Introduction to integer linear programming

Recall the problem on lemonade and lemon juice from Week 1 restated below:

Problem. Say you are a vendor of lemonade and lemon juice. Each unit of lemonade requires 1 lemon and 2 litres of water. Each unit of lemon juice requires 3 lemons and 1 litre of water. Each unit of lemonade gives a profit of \(\$ 3\). Each unit of lemon juice gives a profit of \(\$ 2\). You have 6 lemons and 4 litres of water available. How many units of lemonade and lemon juice should you make to maximize profit?

We saw how letting \(x\) denote the number of units of lemonade to be made and letting \(y\) denote the number of units of lemon juice to be made, the problem could be formulated as the following linear programming problem:

\[\begin{array}{rrcrll} \max & 3x & + & 2y & \\ \text{s.t.} & x & + & 3y & \leq & 6 \\ & 2x & +& y & \leq & 4 \\ & x & & & \geq & 0 \\ & & & y & \geq & 0. \\ \end{array}\]

The problem has a unique optimal solution at \(\begin{bmatrix} x \\ y\end{bmatrix} = \begin{bmatrix} 1.2 \\ 1.6\end{bmatrix}\) for a profit of \(6.8\). But this solution requires us to make fractional units of lemonade and lemon juice. What if we require the number of units to be integers? In other words, we want to solve \[\begin{array}{rrcrll} \max & 3x & + & 2y & \\ \text{s.t.} & x & + & 3y & \leq & 6 \\ & 2x & +& y & \leq & 4 \\ & x & & & \geq & 0 \\ & & & y & \geq & 0 \\ & x &,& y & \in & \mathbb{Z}. \\ \end{array}\] This problem is no longer a linear programming problem. But rather, it is an integer linear programming problem.

## Data shown
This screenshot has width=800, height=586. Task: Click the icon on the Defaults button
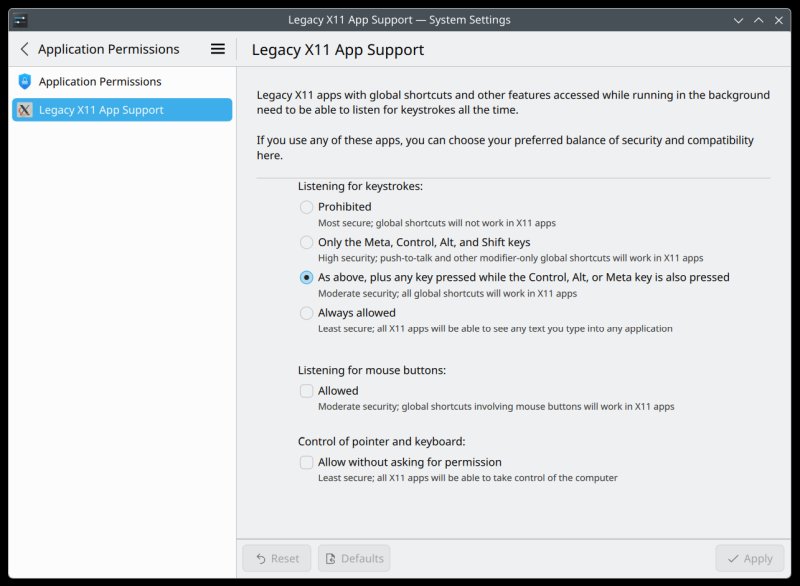(331, 558)
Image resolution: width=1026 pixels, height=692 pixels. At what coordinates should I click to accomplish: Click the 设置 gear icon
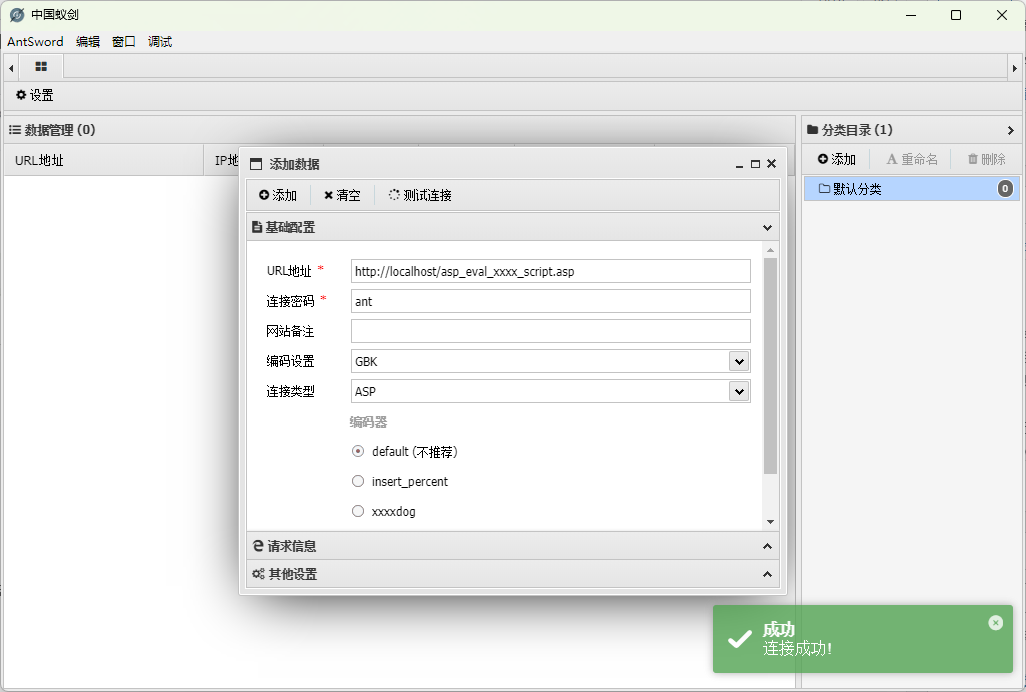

## Exercise
Based on the text on integer linear programming, say whether each statement agrees with it: (a) each unit of lemon juice takes 3 lemons and 1 liter of water; (b) the vendor has 8 lemons available; (c) requiring whole-number units leaves the problem a linear programming problem. Answer yes or no for each, and quote the deciding words of the text.

## Task answer
(a) Yes: "Each unit of lemon juice requires 3 lemons and 1 litre of water."
(b) No: "You have 6 lemons and 4 litres of water available."
(c) No: "This problem is no longer a linear programming problem."